Cada sociedade tem suas hipocrisias, e uma das hipocrisias brasileiras é a ideia de que somos cordiais com a parcela negra da nossa população. Não somos. Basta prestar atenção – ouvindo nossos amigos negros, lendo relatos na internet, prestando atenção em como negros são tratatos cotidianamente para perceber a realidade da nossa não cordialidade.
Somos uma sociedade profundamente racista, e por racismo quero mesmo dizer preconceito de raça contra negros. Alguns brancos dizem: “mas ei, existe também o racismo contra os brancos”. Até existe. Eu mesma, mulher branca classe média de 30 anos, fui hostilizada por ser branca. Duas vezes na minha vida inteira. Vou comparar com o que presenciei nos últimos anos, e depois me venham falar de racismo inverso.
Sou professora de escola pública. Preciso dizer que a maioria dos meus alunos é descendente de pessoas que foram escravizadas? Vou falar então uma coisa que negros entendem bem, e que a maioria dos brancos classe média pouco presencia: existe uma hierarquia de cores de pele, e quanto mais negro você for, quantos mais traços negros e mais crespo for seu cabelo, mais você é diariamente alvo de bullying. Lembram que eu disse ter sido hostilizada duas vezes em toda a minha vida? Pois é, meus alunos sofrem bullying diariamente. E é diariamente mesmo, sou testemunha. Não pensem que apenas os brancos são algozes. Não. Mulatos também, aqueles que não querem se identificar com aqueles que foram historicamente colocados abaixo na sociedade e por isso mesmo não se cansam de alvejar a pele escura, o cabelo crespo alheio. Não pensem também que fazem isso necessariamente porque não gostam dos alvos. Ou porque são pessoas más. Fazem isso porque são bombardeados diariamente com o ensinamento de que tudo o que é negro – a cor, o cabelo, a religião – não presta, é inferior. Fazem isso porque infelizmente a ideia está naturalizada em parte de nossa sociedade “cordial”, a ideia de hierarquia em que o branco é melhor do que o negro.
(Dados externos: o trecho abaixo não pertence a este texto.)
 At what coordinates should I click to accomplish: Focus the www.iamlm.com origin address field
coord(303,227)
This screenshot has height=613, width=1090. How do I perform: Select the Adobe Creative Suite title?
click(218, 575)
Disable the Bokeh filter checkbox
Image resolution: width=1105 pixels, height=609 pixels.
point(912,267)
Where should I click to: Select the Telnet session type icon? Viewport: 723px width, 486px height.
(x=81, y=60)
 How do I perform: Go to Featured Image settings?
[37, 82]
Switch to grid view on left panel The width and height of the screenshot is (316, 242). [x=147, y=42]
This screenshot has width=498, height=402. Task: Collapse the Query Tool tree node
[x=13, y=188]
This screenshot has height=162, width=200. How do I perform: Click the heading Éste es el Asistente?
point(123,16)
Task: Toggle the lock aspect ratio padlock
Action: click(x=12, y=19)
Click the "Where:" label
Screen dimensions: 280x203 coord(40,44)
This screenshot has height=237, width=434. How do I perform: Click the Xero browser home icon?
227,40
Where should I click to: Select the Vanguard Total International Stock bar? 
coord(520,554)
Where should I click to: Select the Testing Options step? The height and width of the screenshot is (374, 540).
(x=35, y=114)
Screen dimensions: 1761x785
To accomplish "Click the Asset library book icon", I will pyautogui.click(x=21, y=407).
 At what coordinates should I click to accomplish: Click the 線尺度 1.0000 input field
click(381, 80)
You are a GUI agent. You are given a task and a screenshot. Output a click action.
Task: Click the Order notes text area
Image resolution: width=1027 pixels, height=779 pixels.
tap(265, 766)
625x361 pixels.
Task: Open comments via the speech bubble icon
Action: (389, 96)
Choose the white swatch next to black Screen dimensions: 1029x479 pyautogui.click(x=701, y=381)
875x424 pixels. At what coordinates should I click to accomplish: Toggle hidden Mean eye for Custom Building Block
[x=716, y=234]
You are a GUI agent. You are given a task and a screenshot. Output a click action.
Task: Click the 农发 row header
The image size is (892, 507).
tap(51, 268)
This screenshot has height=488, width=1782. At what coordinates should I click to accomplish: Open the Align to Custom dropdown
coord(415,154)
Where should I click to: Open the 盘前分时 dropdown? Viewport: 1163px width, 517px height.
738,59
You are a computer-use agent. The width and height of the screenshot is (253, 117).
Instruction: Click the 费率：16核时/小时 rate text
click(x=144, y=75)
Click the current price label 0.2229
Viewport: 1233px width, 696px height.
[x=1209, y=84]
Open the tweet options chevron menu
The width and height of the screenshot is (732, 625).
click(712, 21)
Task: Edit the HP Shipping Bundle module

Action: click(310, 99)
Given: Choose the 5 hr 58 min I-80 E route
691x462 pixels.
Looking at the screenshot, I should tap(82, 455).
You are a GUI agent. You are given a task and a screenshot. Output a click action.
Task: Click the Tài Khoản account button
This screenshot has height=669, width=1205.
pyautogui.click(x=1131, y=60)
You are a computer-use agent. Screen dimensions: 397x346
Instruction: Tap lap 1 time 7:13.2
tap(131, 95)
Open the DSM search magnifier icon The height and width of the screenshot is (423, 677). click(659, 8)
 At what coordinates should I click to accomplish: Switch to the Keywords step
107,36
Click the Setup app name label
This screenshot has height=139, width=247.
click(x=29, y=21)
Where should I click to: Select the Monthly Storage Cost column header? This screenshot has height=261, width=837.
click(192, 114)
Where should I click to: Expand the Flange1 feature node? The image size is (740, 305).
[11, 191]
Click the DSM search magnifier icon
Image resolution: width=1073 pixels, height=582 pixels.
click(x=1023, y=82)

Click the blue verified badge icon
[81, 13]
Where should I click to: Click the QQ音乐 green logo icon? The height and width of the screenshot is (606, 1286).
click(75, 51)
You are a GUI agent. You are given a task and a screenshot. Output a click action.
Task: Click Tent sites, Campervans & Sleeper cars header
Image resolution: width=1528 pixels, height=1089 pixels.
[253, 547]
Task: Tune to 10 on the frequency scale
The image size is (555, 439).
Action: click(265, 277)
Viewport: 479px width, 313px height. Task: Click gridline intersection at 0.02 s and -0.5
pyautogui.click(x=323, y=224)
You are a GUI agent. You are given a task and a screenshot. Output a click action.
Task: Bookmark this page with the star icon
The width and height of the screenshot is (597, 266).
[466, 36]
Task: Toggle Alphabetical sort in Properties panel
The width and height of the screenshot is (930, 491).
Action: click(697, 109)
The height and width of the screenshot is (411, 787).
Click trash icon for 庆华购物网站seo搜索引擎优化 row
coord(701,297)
Gostam, são amigos, compartilham a pelada, as fofocas. Em um momento estão trocando confidências, no momento seguinte estão cantando uma versão horrorosa de “Pelados em Santos” falando do cabelo “bombril” da amiga. Uma criança negra, com cabelo crespo, ouve isso diariamente dos amigos. Imagina o que ouvem fora do círculo de amizade. Continuando com os relatos de não querer se identificar com a sua própria raça, diariamente ouço coisas como “sou negro não, sou vermelho”. “Não gosto de preto!”, diz a mulata. Pergunto o porque. “Porque não gosto”. Sabe a garota do “cabelo bombril”? Uma das amigas que canta isso pra ela também é negra. Com o cabelo cortado bem curto, porque cantar pra amiga é uma coisa, cantarem pra ela é outra. E elas sempre estão juntas, me dando trabalho porque não param de fofocar a aula inteira. Uma amiga negra casou com um mulato. A família dele ficou decepcionada – ao invés de “embranquecer” a família, ele enegreceu. E o filho deles é lin.do. Não sei como estão as coisas agora, mas o início do casamente isso foi uma coisa que eles tiveram que passar. Essa mesma amiga? Já teve atendimento em loja negado. Sim, por ser negra.
Tudo isso relatado (e contei poucos episódios), certamente muitos prestarão mais atenção quando eu disser sobre isso, mera testemunha, do que se um negro disser as mesmas histórias. Porque se eu relato, sou uma branca indignada com a situação que os outros passam. Lindo pra mim. Se um negro disser, ele está com raiva, ou se fazendo de vítima, ou os dois. Calam a voz negra, desqualificam-na, e depois o nosso racismo é cordial. E ele é tão entranhado que pessoas que não gostam de racismo fazem isso de silenciar a voz negra, sem se tocar. Não adianta: não querer ser racista, ou machista, requer um olhar atento,vigilante, permanente. Nada impossível, mas difícil. Algo que sempre escorregamos. Mas que temos que tentar não escorregar. Pelo nosso bem, pelo bem de nossa sociedade.